### Task instructions
Copy word for word the lines of the material below, from the line with "has width=1942, height=1203." up to and including the line with "pos(127,44)".

### Records for locating described items

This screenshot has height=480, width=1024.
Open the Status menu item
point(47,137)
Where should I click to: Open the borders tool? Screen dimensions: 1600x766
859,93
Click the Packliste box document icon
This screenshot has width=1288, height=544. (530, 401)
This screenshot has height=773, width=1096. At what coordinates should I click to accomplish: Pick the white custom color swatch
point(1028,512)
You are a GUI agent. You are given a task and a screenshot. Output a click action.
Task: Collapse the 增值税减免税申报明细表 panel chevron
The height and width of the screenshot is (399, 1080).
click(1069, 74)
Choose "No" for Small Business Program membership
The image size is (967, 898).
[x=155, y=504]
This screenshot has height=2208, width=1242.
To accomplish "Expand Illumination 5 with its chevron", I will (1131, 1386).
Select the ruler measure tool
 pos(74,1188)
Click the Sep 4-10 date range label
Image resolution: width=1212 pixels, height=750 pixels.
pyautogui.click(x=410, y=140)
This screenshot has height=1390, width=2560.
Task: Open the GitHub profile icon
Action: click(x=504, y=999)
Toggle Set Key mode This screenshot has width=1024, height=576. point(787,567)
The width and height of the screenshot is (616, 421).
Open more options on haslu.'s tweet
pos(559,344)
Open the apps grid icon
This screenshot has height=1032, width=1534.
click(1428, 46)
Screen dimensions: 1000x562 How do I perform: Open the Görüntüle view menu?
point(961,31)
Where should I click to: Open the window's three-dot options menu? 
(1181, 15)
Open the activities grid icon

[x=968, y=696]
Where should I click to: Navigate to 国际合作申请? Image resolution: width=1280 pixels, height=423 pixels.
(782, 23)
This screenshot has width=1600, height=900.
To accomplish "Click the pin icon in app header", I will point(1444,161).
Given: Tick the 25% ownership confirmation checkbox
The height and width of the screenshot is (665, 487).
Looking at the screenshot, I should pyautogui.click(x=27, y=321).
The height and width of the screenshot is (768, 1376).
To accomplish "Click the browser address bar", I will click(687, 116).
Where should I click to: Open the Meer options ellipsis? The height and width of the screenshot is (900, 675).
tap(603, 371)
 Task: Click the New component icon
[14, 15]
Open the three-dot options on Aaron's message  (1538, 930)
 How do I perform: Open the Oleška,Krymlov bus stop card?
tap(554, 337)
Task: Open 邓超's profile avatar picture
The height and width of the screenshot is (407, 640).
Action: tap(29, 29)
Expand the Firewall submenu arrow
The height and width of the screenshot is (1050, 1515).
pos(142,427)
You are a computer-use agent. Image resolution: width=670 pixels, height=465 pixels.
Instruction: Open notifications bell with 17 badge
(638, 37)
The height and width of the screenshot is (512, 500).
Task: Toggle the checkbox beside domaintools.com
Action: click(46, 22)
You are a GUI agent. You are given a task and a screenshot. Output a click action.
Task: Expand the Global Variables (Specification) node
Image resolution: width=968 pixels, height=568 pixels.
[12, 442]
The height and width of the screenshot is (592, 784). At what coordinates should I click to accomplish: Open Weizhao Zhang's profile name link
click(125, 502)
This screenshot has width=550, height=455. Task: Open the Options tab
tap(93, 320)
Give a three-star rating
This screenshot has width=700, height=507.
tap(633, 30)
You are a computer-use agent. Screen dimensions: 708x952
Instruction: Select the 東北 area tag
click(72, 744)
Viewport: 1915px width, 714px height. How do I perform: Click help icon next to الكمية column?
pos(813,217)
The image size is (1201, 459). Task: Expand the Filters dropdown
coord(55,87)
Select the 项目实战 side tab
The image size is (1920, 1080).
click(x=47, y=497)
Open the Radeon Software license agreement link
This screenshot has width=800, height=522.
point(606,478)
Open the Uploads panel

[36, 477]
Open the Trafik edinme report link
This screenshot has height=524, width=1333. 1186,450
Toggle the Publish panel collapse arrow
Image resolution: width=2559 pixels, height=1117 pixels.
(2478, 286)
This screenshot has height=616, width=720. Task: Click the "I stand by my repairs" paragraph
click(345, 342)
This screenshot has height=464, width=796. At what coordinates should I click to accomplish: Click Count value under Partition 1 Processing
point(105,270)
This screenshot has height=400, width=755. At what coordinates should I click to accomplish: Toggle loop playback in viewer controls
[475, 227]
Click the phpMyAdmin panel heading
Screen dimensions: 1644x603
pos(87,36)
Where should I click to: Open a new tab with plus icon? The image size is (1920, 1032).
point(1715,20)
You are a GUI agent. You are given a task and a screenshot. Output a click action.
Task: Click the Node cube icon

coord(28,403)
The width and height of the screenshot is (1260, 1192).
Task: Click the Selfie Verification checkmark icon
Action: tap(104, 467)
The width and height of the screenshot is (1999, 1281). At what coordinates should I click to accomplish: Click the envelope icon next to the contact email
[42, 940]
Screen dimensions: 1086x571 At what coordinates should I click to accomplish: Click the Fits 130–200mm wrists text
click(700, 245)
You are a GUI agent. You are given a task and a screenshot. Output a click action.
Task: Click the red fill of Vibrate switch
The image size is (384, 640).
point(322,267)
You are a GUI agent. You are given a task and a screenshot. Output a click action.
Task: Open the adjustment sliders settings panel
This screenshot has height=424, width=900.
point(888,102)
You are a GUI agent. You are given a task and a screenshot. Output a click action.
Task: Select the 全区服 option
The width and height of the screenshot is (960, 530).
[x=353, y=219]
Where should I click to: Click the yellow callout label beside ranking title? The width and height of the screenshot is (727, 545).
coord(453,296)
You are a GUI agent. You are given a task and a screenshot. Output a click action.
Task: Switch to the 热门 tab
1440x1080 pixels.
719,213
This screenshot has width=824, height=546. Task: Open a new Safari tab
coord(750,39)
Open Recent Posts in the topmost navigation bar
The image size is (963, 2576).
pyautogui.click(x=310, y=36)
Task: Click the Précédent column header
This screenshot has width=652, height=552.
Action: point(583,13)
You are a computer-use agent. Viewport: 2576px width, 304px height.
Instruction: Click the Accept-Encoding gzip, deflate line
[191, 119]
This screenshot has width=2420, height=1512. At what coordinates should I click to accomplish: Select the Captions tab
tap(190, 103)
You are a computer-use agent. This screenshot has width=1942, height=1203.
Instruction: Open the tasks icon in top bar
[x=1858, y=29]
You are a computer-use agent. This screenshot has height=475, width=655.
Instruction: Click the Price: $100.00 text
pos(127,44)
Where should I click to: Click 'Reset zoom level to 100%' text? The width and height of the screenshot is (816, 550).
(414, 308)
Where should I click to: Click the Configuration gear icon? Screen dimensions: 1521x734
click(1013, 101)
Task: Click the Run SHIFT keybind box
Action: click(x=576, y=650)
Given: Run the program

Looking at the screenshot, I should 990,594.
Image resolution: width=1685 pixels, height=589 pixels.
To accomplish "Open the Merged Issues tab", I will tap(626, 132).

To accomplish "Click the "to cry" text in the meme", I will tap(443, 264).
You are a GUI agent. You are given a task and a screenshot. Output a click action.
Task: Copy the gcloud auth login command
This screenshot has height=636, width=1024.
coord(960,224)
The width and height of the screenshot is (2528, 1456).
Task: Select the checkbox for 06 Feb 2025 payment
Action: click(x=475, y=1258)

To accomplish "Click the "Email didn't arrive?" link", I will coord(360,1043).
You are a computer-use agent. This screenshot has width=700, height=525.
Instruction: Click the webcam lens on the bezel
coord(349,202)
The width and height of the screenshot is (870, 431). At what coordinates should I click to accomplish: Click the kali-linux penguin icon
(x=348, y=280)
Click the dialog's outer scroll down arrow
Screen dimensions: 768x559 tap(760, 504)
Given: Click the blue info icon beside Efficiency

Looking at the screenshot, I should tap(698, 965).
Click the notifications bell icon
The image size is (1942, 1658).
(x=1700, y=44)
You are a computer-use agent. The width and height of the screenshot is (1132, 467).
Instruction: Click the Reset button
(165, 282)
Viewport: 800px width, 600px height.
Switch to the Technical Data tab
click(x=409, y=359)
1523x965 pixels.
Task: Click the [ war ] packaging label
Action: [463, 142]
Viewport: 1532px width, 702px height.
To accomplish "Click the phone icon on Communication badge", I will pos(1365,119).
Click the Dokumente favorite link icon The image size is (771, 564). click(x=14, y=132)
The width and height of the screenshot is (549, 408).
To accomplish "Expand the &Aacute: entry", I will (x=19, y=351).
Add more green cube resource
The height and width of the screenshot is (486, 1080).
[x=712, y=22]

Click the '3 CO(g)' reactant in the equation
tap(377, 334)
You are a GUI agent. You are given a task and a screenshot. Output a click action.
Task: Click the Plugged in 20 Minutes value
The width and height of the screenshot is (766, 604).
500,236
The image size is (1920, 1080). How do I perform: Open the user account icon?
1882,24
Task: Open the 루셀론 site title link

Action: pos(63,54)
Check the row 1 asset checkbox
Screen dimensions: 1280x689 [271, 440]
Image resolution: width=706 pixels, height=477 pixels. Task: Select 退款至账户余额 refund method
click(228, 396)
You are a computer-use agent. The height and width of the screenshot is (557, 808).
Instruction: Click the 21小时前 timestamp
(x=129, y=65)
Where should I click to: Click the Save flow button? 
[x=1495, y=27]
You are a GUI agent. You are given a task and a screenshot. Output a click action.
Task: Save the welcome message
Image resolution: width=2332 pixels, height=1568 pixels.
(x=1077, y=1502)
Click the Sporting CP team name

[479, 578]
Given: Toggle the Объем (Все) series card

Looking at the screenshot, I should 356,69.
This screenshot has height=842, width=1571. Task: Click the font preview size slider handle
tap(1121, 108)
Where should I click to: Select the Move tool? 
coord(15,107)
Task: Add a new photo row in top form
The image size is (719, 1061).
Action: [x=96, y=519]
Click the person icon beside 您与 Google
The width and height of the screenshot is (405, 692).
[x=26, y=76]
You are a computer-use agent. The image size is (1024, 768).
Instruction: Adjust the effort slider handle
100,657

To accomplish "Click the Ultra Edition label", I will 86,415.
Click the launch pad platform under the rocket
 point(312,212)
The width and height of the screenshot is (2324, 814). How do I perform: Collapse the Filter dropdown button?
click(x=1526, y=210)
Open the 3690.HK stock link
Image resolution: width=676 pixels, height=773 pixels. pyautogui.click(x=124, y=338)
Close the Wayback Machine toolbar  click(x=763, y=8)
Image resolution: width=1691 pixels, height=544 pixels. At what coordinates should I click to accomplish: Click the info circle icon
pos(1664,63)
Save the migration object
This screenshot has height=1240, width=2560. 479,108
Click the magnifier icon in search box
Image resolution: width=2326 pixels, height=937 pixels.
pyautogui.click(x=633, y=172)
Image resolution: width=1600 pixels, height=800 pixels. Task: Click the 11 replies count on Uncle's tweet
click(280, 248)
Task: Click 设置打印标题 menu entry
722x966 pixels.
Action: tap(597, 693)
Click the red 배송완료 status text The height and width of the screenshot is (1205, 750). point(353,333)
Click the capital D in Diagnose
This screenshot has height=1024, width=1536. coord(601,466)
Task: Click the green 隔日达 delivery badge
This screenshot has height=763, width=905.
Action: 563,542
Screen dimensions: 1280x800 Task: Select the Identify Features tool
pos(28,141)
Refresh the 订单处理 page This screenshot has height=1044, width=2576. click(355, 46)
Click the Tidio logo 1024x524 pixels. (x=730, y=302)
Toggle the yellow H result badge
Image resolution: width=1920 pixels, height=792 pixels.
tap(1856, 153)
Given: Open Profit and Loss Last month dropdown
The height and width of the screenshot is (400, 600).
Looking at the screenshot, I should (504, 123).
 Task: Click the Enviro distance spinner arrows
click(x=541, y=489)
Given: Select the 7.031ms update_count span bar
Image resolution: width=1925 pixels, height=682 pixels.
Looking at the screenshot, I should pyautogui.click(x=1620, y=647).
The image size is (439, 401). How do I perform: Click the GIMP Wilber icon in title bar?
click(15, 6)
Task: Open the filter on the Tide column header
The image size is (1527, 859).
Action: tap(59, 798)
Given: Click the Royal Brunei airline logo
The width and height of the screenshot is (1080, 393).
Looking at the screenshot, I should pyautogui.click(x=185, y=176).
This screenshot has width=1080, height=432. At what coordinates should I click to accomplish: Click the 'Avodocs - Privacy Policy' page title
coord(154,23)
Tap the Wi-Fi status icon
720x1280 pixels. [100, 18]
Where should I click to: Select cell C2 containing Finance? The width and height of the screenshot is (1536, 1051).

### Problem solution
You are a computer-use agent. This screenshot has width=1942, height=1203.
Instruction: Open the tasks icon in top bar
[x=1858, y=29]
You are a computer-use agent. This screenshot has height=475, width=655.
Instruction: Click the Price: $100.00 text
pos(127,44)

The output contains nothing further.